◆ Problem ◆
Search the entries for the word "label" and return every line where it is found.

----

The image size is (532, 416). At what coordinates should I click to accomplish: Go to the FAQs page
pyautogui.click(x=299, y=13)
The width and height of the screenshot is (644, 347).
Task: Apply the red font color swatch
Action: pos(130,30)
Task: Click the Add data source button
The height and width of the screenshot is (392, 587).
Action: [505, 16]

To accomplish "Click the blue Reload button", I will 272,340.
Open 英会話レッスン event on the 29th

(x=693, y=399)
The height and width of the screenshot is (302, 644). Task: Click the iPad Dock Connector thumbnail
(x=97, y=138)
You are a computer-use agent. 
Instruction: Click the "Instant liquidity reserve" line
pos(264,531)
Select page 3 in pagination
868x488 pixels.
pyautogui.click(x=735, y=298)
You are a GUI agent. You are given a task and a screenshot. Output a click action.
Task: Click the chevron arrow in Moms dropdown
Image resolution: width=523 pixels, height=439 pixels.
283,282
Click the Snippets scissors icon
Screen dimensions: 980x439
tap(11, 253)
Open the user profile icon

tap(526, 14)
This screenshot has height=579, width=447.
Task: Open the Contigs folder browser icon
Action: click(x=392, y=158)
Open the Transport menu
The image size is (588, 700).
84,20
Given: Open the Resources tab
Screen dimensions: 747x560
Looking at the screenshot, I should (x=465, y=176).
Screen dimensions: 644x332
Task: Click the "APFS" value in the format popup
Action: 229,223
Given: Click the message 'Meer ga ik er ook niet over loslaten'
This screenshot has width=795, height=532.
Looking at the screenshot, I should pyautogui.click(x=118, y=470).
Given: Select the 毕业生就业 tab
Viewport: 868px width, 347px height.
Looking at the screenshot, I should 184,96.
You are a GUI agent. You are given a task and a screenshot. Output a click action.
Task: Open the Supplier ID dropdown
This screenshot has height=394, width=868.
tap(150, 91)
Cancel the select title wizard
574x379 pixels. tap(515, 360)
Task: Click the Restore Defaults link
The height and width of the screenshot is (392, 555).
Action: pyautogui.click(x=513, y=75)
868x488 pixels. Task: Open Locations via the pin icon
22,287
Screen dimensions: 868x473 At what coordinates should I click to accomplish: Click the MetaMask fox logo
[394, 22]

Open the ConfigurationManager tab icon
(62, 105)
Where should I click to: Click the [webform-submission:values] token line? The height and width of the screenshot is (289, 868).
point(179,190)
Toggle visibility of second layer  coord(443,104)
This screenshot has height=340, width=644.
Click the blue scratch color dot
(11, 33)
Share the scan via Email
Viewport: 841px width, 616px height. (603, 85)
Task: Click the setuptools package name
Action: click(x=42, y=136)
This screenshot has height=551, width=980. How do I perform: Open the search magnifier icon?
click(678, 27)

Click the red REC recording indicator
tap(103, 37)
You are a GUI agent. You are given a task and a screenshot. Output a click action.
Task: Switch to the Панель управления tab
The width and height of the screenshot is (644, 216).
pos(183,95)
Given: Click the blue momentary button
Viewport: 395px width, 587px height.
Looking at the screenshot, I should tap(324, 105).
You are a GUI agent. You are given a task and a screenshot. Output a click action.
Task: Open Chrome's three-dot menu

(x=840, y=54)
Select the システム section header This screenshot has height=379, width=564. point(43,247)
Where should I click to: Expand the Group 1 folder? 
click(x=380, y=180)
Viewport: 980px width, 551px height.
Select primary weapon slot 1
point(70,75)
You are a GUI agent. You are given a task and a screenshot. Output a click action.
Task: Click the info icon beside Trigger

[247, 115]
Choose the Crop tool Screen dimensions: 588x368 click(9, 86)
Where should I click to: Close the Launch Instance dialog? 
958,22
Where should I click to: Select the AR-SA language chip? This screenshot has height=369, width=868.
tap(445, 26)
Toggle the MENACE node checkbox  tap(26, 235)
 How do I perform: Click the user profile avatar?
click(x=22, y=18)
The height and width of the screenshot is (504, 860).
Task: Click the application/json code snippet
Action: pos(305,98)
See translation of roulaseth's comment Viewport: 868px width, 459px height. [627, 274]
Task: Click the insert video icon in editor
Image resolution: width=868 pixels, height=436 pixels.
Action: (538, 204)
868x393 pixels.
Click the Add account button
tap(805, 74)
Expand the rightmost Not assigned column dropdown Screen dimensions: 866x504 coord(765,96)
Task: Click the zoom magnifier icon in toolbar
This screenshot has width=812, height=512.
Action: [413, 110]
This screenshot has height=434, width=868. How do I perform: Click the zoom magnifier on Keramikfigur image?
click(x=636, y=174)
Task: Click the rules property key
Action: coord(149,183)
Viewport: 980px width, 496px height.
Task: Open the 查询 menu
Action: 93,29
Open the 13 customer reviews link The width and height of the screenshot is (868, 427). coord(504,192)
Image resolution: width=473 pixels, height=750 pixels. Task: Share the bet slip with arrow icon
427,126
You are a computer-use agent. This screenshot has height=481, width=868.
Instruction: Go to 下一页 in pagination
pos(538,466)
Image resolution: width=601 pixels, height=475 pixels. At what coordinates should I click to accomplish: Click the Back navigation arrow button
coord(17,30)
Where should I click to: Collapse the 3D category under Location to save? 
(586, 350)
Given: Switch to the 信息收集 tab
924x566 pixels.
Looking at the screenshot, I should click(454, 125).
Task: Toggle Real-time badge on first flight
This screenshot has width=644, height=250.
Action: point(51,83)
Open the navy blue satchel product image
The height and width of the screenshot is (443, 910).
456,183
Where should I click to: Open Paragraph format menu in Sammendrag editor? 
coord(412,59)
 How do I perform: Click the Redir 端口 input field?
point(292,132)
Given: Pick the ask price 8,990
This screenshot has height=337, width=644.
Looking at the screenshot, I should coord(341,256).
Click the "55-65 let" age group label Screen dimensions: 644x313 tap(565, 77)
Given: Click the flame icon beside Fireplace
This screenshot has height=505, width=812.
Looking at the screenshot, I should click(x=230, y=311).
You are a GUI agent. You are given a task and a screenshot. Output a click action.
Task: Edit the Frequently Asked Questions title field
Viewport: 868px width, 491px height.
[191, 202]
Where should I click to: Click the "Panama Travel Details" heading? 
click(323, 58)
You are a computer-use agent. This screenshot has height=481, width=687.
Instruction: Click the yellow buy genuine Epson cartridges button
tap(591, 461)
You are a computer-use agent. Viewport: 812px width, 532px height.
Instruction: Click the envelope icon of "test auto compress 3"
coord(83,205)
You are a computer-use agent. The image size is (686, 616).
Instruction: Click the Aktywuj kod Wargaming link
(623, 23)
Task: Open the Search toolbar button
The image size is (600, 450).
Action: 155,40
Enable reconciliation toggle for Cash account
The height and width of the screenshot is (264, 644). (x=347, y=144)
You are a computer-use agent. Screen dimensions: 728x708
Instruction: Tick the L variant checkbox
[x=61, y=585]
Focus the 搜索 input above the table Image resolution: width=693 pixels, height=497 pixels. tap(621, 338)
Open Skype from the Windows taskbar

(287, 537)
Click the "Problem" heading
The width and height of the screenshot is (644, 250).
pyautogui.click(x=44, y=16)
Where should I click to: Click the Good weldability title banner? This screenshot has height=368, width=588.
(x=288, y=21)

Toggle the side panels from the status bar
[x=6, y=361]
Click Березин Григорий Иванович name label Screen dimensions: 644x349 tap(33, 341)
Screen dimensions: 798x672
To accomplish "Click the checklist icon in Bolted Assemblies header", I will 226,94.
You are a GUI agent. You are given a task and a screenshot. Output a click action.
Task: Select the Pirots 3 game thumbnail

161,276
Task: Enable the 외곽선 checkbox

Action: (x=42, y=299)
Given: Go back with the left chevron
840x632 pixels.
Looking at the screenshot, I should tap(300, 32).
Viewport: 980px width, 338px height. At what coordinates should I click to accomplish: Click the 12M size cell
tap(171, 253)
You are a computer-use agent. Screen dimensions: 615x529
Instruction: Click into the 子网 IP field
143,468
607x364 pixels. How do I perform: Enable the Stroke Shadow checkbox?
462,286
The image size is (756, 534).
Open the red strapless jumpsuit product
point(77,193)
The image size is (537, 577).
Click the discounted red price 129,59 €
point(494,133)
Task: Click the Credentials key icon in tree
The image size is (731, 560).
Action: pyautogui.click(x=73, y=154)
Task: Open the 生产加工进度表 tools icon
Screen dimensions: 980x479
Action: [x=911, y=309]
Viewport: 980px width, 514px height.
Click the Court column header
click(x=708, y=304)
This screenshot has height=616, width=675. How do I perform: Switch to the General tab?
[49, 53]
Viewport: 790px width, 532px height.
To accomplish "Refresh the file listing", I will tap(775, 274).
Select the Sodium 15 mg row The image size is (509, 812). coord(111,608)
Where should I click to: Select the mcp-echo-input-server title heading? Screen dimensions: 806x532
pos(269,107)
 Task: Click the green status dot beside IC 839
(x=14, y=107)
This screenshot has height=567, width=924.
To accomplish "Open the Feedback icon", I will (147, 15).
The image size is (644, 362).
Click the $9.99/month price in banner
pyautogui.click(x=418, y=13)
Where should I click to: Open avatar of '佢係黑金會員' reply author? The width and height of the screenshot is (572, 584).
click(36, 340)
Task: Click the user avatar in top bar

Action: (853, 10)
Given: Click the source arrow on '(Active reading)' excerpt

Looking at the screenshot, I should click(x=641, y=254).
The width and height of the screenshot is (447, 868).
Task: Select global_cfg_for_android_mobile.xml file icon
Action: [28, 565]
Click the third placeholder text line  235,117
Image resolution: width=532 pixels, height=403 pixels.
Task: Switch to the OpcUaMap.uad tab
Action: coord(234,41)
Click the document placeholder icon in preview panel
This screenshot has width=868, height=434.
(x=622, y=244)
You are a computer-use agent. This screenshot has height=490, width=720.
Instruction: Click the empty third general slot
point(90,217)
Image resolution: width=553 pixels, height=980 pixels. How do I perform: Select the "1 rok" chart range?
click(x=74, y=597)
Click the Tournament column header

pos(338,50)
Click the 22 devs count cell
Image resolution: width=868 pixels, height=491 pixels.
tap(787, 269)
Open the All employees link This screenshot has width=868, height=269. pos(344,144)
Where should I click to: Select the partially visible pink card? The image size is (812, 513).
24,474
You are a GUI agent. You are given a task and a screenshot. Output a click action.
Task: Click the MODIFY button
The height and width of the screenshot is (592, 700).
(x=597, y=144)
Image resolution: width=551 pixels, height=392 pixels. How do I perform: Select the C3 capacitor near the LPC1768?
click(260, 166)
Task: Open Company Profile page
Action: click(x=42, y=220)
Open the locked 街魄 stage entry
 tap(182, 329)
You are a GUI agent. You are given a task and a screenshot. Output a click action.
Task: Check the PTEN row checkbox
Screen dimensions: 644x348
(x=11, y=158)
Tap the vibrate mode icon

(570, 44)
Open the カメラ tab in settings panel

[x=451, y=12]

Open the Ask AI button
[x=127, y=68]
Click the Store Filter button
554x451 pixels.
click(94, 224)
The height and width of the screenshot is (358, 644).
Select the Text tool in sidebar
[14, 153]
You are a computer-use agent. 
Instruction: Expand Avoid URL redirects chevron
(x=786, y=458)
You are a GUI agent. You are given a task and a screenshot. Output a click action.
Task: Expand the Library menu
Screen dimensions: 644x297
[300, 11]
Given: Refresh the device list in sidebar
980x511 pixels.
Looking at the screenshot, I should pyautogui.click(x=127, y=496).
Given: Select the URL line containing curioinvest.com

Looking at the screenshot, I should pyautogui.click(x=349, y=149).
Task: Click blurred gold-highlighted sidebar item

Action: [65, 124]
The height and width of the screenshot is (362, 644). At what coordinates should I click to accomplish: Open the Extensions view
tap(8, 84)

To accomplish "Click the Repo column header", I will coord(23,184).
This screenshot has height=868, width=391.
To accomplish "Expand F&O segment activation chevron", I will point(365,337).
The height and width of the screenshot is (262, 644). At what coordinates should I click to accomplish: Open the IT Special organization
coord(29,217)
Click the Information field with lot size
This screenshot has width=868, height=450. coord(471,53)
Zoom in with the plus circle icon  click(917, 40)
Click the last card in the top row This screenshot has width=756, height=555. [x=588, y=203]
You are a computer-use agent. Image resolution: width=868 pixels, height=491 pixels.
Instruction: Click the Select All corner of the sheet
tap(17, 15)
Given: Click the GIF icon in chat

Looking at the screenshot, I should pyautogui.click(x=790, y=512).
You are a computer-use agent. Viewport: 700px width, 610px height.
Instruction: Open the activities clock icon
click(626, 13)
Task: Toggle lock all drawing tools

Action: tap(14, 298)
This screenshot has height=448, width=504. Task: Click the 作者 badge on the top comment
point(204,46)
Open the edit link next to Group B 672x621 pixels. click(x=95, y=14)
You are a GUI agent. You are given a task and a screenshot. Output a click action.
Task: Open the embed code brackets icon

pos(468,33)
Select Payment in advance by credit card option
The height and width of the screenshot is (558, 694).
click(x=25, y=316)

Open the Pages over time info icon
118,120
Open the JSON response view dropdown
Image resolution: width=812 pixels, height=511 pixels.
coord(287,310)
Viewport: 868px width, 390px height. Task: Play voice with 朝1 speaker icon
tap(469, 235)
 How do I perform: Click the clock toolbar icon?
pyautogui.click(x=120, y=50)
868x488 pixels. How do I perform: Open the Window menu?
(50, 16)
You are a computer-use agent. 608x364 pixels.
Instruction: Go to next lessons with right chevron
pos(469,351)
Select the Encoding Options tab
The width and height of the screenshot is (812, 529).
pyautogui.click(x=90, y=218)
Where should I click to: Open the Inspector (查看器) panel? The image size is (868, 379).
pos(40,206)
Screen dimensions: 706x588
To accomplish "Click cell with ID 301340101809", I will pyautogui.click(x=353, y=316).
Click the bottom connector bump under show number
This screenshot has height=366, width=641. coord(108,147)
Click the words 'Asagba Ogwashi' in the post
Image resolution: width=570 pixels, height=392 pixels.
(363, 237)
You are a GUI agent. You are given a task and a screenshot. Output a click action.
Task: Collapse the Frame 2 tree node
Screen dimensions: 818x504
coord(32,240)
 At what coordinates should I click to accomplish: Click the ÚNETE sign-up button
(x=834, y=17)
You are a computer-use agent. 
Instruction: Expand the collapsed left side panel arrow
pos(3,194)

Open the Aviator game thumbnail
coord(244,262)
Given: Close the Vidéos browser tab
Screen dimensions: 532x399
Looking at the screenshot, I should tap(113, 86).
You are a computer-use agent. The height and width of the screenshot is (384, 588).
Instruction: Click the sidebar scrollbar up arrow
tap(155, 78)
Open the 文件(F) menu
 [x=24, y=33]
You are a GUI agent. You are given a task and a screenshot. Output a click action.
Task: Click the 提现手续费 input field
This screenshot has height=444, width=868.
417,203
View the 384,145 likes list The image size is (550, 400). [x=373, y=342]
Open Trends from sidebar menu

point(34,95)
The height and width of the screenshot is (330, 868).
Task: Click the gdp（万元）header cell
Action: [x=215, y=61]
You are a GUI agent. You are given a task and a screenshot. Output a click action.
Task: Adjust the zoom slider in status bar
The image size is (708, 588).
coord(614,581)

----

◆ Exercise result ◆
Click the "55-65 let" age group label Screen dimensions: 644x313 tap(565, 77)
Click Березин Григорий Иванович name label Screen dimensions: 644x349 tap(33, 341)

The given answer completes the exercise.